* _What needs to be done_:
The string "برای" may appear in lines of the data; report how many lines contain it, with no other output.

(Supplied information begins)

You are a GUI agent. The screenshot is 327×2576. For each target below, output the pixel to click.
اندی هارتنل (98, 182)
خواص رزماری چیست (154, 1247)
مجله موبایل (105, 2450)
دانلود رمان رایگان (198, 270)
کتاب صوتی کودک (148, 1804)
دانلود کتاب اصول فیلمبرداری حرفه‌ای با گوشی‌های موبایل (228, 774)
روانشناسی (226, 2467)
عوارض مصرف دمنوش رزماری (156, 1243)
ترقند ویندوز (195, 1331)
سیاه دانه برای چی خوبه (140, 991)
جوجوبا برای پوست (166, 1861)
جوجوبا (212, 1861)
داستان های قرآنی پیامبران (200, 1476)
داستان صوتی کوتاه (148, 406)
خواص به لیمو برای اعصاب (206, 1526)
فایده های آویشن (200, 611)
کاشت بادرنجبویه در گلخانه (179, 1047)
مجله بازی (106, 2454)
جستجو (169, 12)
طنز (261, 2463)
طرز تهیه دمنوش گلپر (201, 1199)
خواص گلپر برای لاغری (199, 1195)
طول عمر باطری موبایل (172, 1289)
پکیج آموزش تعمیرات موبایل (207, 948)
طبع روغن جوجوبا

(Supplied information ends)

* _Completed task_:
4